Court Opinion

ID: 9464840
Source: CourtListenerOpinion
Date Created: 2023-08-04 23:44:27.437653+00
Date Added: 2024-06-11T17:38:50.927350
License: Public Domain

BONSAL, District Judge
(dissenting):
I would reverse and direct the district court to remand appellant’s claim for the intentional infliction of emotional distress to the Montana court. Federal labor relations law was not developed in a vacuum but “within a larger context of state law *1371creating rights of property, bodily security, and personality, preserving public order, and promoting public health and welfare. . It is only where the state law . is based upon an accommodation of the special interests of employers, unions, employees, or the public in employee self-organization, collective bargaining, or labor disputes that the likelihood that its application to persons under NLRB [or RLA] jurisdiction will upset the balance struck by Congress . . . requirpng the] exclusion of state law. . . . ” Cox, Labor Law Preemption Revisited, 85 Harv.L.Rev. 1337, 1355-56 (1972).
The Supreme Court has clearly recognized this in its recent decisions. It recently noted:
“Our cases indicate . . . that inflexible application of the [preemption] doctrine is to be avoided, especially where the State has a substantial interest in regulation of the conduct at issue and the State’s interest is one that does not threaten undue interference with the federal scheme.” Farmer v. United Brotherhood of Carpenters & Joiners, Local 25, 430 U.S. 290, 302, 97 S.Ct. 1056, 1064, 51 L.Ed.2d 338 (1977); accord, Sears, Roebuck and Co. v. San Diego County District Council of Carpenters, - U.S. -,-, 98 S.Ct. 1745, 56 L.Ed.2d 209 (1978).
These two factors — a significant state interest and the risk of interference with the federal scheme — have been invoked in justifying state courts’ entertainment of defamation actions, Linn v. United Plant Guard Workers of America, 383 U.S. 53, 86 S.Ct. 657, 15 L.Ed.2d 582 (1966), actions for intentional infliction of emotional distress, Farmer v. United Brotherhood of Carpenters & Joiners, Local 25, supra, and actions for trespass, Sears, Roebuck and Co. v. San Diego County District Council of Carpenters, supra. In Linn, supra, the Court refused to preempt a defamation action against, inter alia, a union and two of its officers for circulating a defamatory statement about the plaintiff during an organizational campaign although an unfair labor practice under § 8 of the NLRA might have also been made out. Last term in Farmer v. United Brotherhood of Carpenters & Joiners, Local 25, supra, the Court permitted an action for intentional infliction of emotional distress to be brought in state court although it stemmed from a venomous campaign against plaintiff entailing hiring hall referral discrimination, an unfair labor practice under the NLRA. In holding that the claim for emotional distress was not preempted, the Court ruled, “Simply stated, it is essential that the state tort be either unrelated to employment discrimination or a function of the particularly abusive manner in which the discrimination is accomplished or threatened rather than a function of the actual or threatened discrimination itself.” (Emphasis added.) Id. 430 U.S. at 305, 97 S.Ct. at 1066. The gist of appellant’s case is not; that he was wrongfully discharged but the “particularly abusive manner in which it was accomplished.”

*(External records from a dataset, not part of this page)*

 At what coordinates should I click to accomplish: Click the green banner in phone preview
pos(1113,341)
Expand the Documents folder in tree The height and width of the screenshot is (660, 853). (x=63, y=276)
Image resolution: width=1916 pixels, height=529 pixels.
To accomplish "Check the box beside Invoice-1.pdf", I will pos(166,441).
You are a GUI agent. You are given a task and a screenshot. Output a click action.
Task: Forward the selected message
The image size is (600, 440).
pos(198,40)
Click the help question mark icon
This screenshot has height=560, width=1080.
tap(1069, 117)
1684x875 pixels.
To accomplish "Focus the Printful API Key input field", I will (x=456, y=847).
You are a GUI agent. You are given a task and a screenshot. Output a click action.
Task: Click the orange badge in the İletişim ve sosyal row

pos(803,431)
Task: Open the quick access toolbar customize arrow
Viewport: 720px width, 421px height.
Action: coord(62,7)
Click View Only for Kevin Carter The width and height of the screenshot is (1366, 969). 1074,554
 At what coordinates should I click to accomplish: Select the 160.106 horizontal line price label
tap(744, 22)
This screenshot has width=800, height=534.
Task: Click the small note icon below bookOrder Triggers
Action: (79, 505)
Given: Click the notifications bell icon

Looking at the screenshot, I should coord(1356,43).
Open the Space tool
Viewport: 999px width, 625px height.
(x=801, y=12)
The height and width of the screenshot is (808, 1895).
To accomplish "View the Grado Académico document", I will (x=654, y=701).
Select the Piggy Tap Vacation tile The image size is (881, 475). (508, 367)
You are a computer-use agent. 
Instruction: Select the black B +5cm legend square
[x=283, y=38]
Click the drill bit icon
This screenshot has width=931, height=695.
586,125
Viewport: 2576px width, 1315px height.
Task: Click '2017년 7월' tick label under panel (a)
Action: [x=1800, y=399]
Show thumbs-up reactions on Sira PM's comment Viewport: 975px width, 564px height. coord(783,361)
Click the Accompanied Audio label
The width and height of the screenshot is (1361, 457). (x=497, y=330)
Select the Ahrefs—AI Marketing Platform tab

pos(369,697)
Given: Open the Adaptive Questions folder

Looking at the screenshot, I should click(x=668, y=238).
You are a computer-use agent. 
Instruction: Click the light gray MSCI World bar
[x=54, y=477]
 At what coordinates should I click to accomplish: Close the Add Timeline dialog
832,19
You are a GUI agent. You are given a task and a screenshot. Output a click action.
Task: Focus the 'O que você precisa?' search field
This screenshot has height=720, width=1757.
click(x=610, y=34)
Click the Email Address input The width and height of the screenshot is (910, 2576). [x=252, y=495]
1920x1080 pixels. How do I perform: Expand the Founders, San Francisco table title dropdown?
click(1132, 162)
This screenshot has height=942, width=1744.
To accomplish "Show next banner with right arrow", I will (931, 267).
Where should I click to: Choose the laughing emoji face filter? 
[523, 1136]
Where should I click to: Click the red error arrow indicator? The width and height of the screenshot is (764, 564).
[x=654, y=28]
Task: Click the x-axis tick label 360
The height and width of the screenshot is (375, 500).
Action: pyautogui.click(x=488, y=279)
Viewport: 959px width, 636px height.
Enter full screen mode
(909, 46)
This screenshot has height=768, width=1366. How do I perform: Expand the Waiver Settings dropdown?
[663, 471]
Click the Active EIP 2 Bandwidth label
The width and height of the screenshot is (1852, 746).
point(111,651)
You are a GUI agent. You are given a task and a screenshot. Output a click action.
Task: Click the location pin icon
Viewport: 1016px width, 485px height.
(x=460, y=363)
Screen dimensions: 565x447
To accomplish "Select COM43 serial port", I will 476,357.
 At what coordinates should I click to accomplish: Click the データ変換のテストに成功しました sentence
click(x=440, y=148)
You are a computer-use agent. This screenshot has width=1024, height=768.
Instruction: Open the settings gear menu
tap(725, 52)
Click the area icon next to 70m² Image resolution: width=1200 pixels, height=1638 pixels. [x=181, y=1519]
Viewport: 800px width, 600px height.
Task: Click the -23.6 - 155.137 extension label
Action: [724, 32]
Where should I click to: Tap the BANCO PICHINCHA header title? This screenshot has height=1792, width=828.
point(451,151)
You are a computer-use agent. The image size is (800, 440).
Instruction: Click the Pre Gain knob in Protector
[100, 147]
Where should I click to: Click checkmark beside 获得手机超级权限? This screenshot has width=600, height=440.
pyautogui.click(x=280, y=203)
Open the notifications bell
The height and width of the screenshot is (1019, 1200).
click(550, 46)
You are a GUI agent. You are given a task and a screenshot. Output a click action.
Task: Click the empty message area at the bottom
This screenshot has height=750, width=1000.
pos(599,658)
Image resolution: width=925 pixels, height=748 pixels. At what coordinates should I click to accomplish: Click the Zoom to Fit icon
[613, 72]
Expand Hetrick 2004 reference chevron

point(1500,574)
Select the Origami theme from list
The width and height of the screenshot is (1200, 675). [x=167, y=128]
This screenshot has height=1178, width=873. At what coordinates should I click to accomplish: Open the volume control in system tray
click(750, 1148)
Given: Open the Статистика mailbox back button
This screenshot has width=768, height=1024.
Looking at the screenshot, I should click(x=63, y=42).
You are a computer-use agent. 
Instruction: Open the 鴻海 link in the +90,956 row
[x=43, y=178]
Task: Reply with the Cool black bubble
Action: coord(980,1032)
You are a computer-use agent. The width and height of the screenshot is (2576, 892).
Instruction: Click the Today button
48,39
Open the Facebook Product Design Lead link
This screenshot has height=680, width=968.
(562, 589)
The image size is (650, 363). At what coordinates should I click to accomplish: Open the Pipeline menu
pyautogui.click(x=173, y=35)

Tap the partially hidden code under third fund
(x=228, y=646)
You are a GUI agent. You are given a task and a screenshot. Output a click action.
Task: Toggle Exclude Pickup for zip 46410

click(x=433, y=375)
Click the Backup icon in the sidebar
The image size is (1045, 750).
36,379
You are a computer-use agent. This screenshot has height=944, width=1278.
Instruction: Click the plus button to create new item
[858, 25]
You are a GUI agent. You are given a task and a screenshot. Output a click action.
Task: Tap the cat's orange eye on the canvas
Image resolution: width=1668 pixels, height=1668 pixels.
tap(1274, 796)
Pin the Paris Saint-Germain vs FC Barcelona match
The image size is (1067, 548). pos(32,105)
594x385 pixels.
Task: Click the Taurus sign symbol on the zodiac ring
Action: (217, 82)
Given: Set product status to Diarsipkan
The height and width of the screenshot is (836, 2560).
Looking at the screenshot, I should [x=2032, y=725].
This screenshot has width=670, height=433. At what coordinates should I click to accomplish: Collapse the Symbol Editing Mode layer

Finally, that a state action here would risk little interference with the federal scheme is underscored by contrasting it with Andrews v. Louisville & Nashville R.R, 406 U.S. 320, 92 S.Ct. 1562, 32 L.Ed.2d 95 (1972), which the majority finds controlling. There a railroad employee brought an action for breach of contract because, upon his recovery from an accident, he was not reinstated to the position that he had previously held. The Court in Andrews ruled that the claim involved a question of construction of the collective bargaining agreement — whether under the agreement the employer’s conduct amounted to a wrongful discharge and thus was a minor dispute which had to be submitted to arbitration. Clearly, if a state court had entertained that action, it would necessarily have had to accommodate employer-employee relations and thus interfered with the Adjustment Board’s jurisdiction over the interpretation of such agreements, 45 U.S.C. § 153 First (i); Congress had made the judgment that a Board familiar with industry practices could better interpret a collective bargaining agreement. However, in the instant case, no such special expertise is needed. *1372No construction of labor agreements or weighing of labor interests is necessary. A state court can easily determine if the appellees deliberately placed the blame on appellant here and whether their conduct was sufficient to rise to the tort of intentional infliction of emotional distress.